2 The University of Texas-Austin, Austin, TX, USA.
J Health Soc Behav. 2018 Dec;59(4):554-568. doi: 10.1177/0022146518808718. Epub 2018 Nov 1.
Marriage benefits health in part because spouses promote one another's well-being, yet how spouses facilitate formal healthcare (e.g., doctor's visits, emergency care) via what we call healthcare work is unknown. Moreover, like other aspects of the marital-health link, healthcare work dynamics likely vary by gender and couple type. To explore this possibility, we use in-depth interviews with 90 midlife gay, lesbian, and heterosexual spouses to examine how spouses perform healthcare work. Our results show that in heterosexual marriage, women perform the bulk of healthcare work and typically do so in coercive ways. A minority of heterosexual men provide instrumental healthcare work for their wives. Gay and lesbian spouses appear to commonly use both coercive and supportive healthcare work strategies to effectively promote healthcare use. Our findings demonstrate the ways spouses are central to supporting and coercing one another to obtain medical care and how these patterns are gendered.

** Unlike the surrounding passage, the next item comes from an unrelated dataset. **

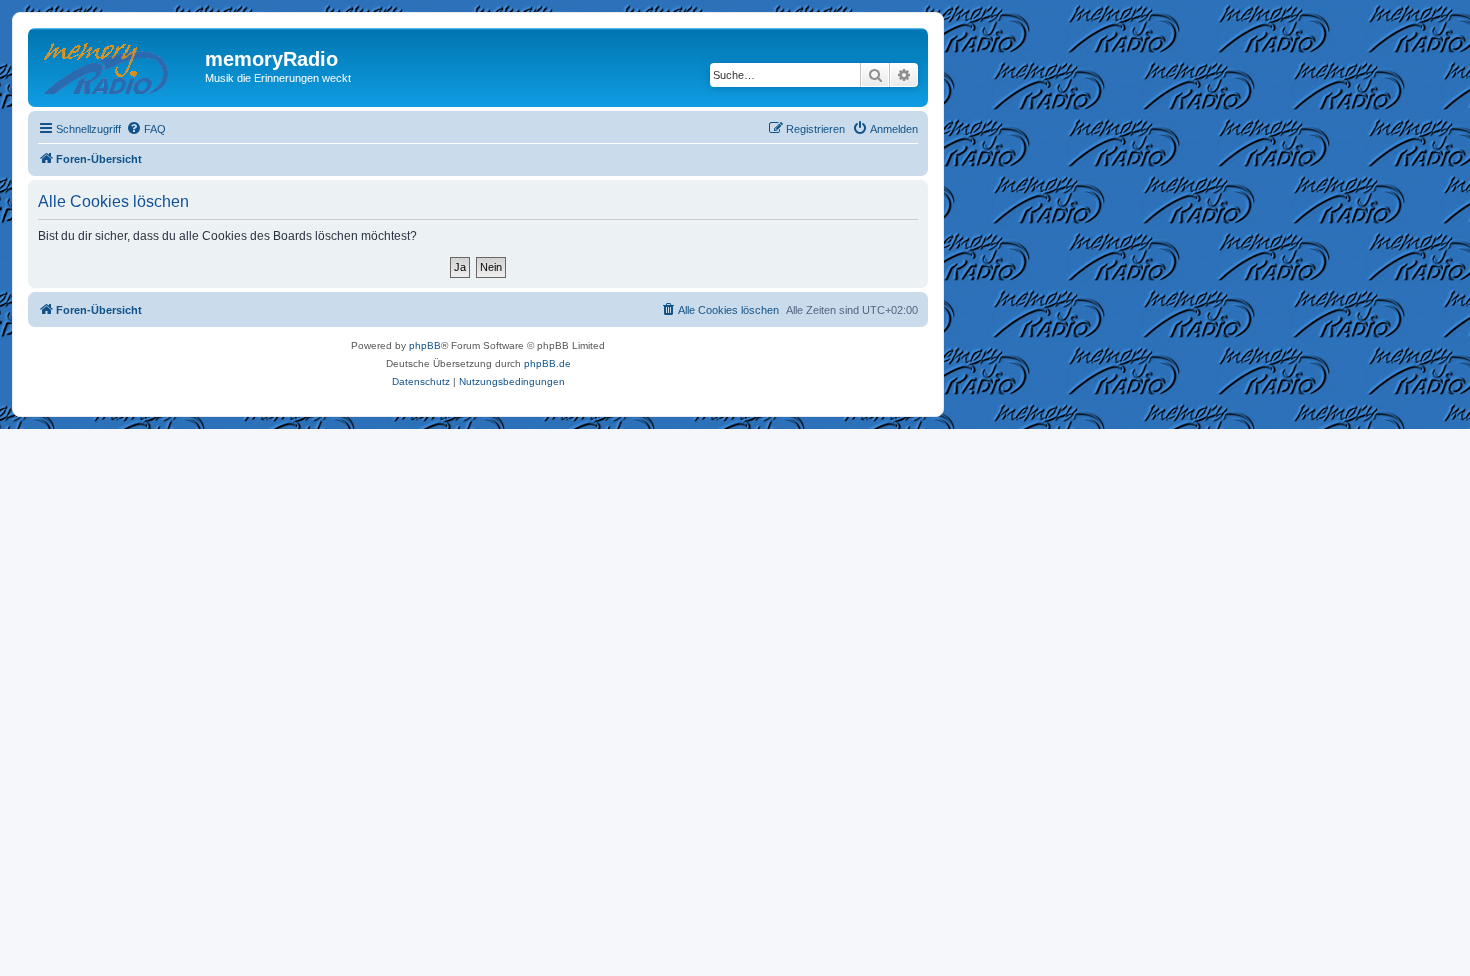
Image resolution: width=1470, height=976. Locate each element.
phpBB (425, 345)
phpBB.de (547, 363)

婚姻有益于健康,部分原因是配偶可以促进彼此的幸福,但配偶如何通过我们所谓的“医疗保健工作”促进正规的医疗保健(例如,就诊、急诊)尚不清楚。此外,与婚姻与健康关系的其他方面一样,医疗保健工作的动态可能因性别和夫妻类型而异。为了探索这种可能性,我们对 90 名中年同性恋、双性恋和异性恋配偶进行了深入访谈,以研究配偶如何进行医疗保健工作。我们的研究结果表明,在异性恋婚姻中,女性承担了大部分医疗保健工作,而且通常是以强制的方式进行的。少数异性恋男性会为妻子提供实质性的医疗保健工作。同性恋和双性恋配偶似乎通常会同时使用强制性和支持性的医疗保健工作策略,以有效地促进医疗保健的使用。我们的研究结果表明了配偶在支持和强制对方获得医疗保健方面的重要性,以及这些模式的性别差异。